Section 50 in Finance Act, 1999

50. Substitution of new sections for 80-IA.

- For section 80-IA of the Income-tax Act, the following sections shall be substituted with effect from the 1st day of April, 2000, namely :-'80-IA. Deductions in respect of profits and gains from industrial undertakings or enterprises engaged in infrastructure development, etc. - (1) Where the gross total income of an assessee includes any profits and gains derived from any business of an industrial undertaking or an enterprise referred to in sub-section (4) (such business being hereinafter referred to as the eligible business), there shall, in accordance with and subject to the provisions of this section, be allowed, in computing the total income of the assessee, a deduction from such profits and gains of an amount equal to hundred per cent. of profits and gains derived from such business for the first five assessment years commencing at any time during the periods as specified in sub-section (2) and thereafter, twenty-five per cent. of the profits and gains for further five assessment years:Provided that where the assessee is a company, the provisions of this sub-section shall have effect as if for the words "twenty-five per cent", the words "thirty per cent." had been substituted.
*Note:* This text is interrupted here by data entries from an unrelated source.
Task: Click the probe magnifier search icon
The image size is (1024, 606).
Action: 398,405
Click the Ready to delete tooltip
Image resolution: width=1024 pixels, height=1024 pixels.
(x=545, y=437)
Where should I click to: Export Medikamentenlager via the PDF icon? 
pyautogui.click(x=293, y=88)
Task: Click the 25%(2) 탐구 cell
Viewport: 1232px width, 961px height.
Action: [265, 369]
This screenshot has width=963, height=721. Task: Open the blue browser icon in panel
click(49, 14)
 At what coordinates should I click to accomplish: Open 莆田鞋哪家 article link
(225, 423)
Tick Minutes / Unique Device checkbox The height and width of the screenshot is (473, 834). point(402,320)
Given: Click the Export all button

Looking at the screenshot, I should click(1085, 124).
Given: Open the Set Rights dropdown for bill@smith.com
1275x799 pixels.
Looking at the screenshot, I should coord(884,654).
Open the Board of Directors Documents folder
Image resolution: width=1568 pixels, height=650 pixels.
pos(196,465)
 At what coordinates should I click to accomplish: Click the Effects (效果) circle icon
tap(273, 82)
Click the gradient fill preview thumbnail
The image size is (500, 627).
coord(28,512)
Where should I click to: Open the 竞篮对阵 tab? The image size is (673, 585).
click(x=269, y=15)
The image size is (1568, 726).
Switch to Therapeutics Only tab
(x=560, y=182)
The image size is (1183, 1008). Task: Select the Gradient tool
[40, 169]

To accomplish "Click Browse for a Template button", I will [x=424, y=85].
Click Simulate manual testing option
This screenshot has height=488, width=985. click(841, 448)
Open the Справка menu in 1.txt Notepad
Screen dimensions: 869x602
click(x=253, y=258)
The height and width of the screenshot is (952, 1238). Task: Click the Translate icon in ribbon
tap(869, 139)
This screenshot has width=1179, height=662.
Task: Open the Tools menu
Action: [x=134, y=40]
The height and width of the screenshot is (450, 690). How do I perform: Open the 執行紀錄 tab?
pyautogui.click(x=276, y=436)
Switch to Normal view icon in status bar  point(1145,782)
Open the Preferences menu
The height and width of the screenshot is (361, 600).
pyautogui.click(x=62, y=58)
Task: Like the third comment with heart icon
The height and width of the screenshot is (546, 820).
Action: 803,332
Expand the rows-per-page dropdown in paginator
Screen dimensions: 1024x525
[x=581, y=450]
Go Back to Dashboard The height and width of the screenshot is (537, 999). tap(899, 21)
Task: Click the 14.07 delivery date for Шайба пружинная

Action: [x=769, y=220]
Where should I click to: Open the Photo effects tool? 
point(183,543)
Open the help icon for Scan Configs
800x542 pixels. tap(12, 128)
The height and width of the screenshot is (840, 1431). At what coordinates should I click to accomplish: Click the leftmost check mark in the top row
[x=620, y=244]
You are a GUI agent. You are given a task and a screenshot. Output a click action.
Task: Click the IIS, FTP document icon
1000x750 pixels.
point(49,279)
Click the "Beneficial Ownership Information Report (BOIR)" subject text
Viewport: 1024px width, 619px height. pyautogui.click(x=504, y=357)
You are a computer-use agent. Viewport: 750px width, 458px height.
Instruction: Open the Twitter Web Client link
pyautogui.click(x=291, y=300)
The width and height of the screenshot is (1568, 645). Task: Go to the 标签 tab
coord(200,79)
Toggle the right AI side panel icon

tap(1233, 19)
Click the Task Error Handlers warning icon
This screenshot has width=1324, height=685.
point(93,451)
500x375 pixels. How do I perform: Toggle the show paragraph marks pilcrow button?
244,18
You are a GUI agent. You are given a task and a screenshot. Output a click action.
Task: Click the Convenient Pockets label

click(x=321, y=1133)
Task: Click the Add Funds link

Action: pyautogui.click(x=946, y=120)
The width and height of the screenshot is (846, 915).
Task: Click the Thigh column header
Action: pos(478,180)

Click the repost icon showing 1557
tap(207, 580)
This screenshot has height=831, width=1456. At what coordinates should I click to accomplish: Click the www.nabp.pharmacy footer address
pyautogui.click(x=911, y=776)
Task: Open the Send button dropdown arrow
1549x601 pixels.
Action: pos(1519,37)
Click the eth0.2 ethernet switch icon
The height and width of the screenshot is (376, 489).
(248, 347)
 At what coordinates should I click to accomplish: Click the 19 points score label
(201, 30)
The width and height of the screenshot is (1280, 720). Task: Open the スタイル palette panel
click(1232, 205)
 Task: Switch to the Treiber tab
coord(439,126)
(2)The deduction specified in sub-section (1) may, at the option of the assessee, be claimed by him for any ten consecutive assessment years out of fifteen years beginning from the year in which the undertaking or the enterprise develops and begins to operate any infrastructure facility or starts providing telecommunication service or develops an industrial park or generates power or commences transmission or distribution of power:Provided that where the assessee begins operating and maintaining any infrastructure facility referred to in clause (b) of Explanation to clause (i) of sub-section (4), the provisions of this sub-section shall have effect as if for the words "fifteen years", the words 'twenty years" had been substituted.
(3)This section applies to any industrial undertaking which fulfils all the following conditions, namely :-
(i)it is not formed by splitting up, or the reconstruction, of a business already in existence :
Provided that this condition shall not apply in respect of an industrial undertaking which is formed as a result of re-establishment, re-construction or revival by the assessee of the business of any such industrial undertaking as is referred to in section 33B, in the circumstances and within the period specified in that section;
(ii)it is not formed by the transfer to a new business of machinery or plant previously used for any purpose.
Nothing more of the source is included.